>>>
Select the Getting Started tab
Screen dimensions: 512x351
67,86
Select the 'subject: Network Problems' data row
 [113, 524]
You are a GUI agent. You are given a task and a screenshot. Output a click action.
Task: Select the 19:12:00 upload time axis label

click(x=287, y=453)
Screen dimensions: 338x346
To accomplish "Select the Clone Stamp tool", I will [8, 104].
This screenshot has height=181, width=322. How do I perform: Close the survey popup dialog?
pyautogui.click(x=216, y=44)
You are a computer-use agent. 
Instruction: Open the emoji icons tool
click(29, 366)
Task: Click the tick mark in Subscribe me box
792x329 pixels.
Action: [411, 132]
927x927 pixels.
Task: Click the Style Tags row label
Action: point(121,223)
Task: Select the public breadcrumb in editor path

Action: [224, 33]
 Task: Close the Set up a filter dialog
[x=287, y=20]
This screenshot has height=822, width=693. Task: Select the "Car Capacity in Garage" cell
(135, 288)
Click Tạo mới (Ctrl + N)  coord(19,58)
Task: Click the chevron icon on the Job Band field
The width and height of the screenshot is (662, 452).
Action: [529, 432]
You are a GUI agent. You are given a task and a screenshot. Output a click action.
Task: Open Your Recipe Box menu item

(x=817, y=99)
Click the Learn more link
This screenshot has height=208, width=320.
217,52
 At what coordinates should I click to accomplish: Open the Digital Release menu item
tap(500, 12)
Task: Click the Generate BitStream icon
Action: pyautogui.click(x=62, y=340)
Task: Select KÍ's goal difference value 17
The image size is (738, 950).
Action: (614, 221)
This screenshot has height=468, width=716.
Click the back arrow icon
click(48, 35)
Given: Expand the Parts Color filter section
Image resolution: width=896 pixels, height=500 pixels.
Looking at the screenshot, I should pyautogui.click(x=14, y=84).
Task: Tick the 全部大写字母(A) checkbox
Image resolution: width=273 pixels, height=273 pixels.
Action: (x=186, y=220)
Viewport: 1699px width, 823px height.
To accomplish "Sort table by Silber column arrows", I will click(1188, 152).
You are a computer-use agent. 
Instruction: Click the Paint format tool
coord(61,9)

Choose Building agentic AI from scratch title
<<<
WHAT THE EXERCISE ASKS: Could you copy every line from the records that has "will" in it?

EXERCISE RESULT:
To accomplish "Select the Clone Stamp tool", I will [8, 104].
To accomplish "Sort table by Silber column arrows", I will click(1188, 152).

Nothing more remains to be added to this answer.